C’est à Toulouse, cité de Jaurès, que les députés socialistes et apparentés se sont réunis pour les journées parlementaires les 10 et 11 septembre derniers. Ces journées ont permis de placer la rentrée parlementaire sous le signe du travail et de la poursuite du renouveau initié par le premier secrétaire du PS, Olivier Faure.

Parce que notre renaissance ne pourra se faire sans assumer notre identité politique, j’ai proposé de changer le nom de notre groupe à l’Assemblée nationale. Ce dernier, anciennement Nouvelle Gauche, s’appelle donc désormais « Socialistes et apparentés ». Le changement de nom a été voté à l’unanimité par les députés du groupe.

Ces journées parlementaires – auxquelles participaient le président du groupe Socialiste au Sénat, Patrick Kanner – ont également été l’occasion pour nous de travailler pendant deux jours sur la situation politique et économique de notre pays. Nous avons concentré nos réflexions sur la protection du pouvoir d’achat des classes moyennes et populaires, sur l’élaboration d’un contre-budget comme nous l’avions déjà réalisé l’an dernier lors du budget pour 2018 ou encore sur la riposte à préparer à la réforme des retraites du Gouvernement.

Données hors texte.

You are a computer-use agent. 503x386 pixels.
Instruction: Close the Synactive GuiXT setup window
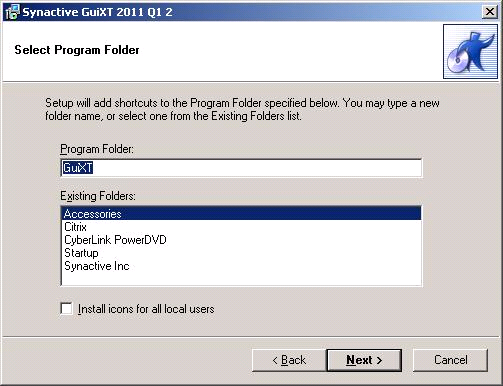pyautogui.click(x=490, y=12)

De plus, parce que les collectivités territoriales sont les initiatrices des politiques de demain, nous avons pu évoquer avec Georges Meric, Président du Conseil départemental de la Haute-Garonne, l’expérimentation du revenu de base et le plan ambitieux qu’il a lancé dans les collèges en faveur de la laïcité. Les discussions avec Carole Delga, Présidente de la région Occitanie, ont aussi donné lieu à des échanges fructueux sur les enjeux de développement et d’aménagement du territoire.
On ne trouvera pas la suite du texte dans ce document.